今日は居酒屋で偶然隣になった地元のお父さんに聞いた、あのお店に行ってみることにした。五色町の「お多福」である。
洲本の市内からは車で20分~30分ほど、西側の海に向かって山をこえる。西と東をこの距離感で行き来できるのも淡路島ならではである。友人曰く「大阪湾と瀬戸内と両方見られるって不思議だね~」とのこと。私も、そう感じているぞ!
サワラが人気だと話を聞いた。なるほど、表玄関のおすすめにもサワラや地ダコなど、魅力的なメニューが並んでいる。さぁ期待を込めて、いざ入店!
日差しの差し込む明るい雰囲気。あ、これは素敵な店の予感!まずはメニューを拝見。
さすが!期待していたとおり、定食や丼もの、なんでもござれだ。「わ~。定食もたくさんある!いろいろあってそそられるね」と友人。一通り揃っているので、どんな気分にも応えてくれそうだ。
「せっかくだから淡路島っぽいものにするよ」と友人。私も同じく、名物「サワラ丼」を頼んでみる。
「なんや、にーちゃんらは淡路島の人か?」と、気さくな大将が話しかけてくれた。昨年から洲本に引っ越してきて、友人を案内していると伝えると「よっしゃ、おもしろいもん見せたろう」と、キッチンへ案内してくれた。
ちょうどお昼のピークタイムを過ぎた14時。私たちだけだったこともあって、大将がサワラを調理するところを見せてくれるという。
「10年くらい前にな、うちのサワラのメニューができたんや。でもな、まさかこんなに観光の人に喜ばれるメニューになるとは思わなんだ」。
2014年から淡路島の新名物としてサワラメニューの開発が始まったようだ。一般的には、味噌漬けや塩焼きで食べることが多い魚だが、淡路島の人たちが揃って言うのは「おいしいのは生」。新鮮なサワラでないと食べられないので、島の外ではなかなかお目にかかれない。
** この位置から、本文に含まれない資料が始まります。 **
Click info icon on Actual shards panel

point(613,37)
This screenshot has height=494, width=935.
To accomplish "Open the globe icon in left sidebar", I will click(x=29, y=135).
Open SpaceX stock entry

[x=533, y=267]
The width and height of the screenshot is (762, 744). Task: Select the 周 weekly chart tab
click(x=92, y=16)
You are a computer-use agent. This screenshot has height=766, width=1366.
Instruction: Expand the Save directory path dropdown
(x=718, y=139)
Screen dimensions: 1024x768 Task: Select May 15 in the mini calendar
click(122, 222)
移住する前に、島の居酒屋で刺し身を食べたときは興奮したものである。
サワラは漢字で書くと「鰆」。春のイメージが強いが、冬になると産卵期になるため脂が乗っておいしいのだ!なんて講釈をたれていたら「身と皮の間にな、脂があるんよ。うちの丼の食べ方は炙りや」と、大将。話しすぎた自分に、ちょっと恥ずかしくなってしまった……。
チリチリという音と、香ばしい匂いが広がる。脂の香りがふわ~と漂ってきて、もうたまらん!という感じ。
「俺は10代で淡路島から大阪に出てな、料理の修行したんや。40年くらいまえにこのあたりで災害があってな。家を立て直すっていうから、島を出て2年半後に淡路島に戻ってきたんや。まだ料理人としては駆け出しやったからな、もっと勉強したかった。帰ってきて食堂することになって、地元の漁師さんに魚の目利きを教えてもらったり、お客さんにいろいろ聞いたりな。地域の人達に支えてもらって今日まできた」。
サワラを調理しながら大将が話を聞かせてくれる。
「みてみぃ!分厚いやろ、魚の厚さは心の厚さやで笑!このサワラ丼は『やってみましょう!』って言うてくれた子がおってな。自分は地域の人に支えられてやってきた身やからな、応えなあかん思ってな。恩返ししたいと思ってたんや」。
試作を重ねていたとき、ふと思い出したのが大阪で料理を勉強していたときのことだったそうだ。女性は山かけうどんとか、山かけ丼とか、とろろが好きな人が多かったなぁ……と記憶がよみがえり、この炙り丼にもとろろをかけてはどうかと考えたのだという。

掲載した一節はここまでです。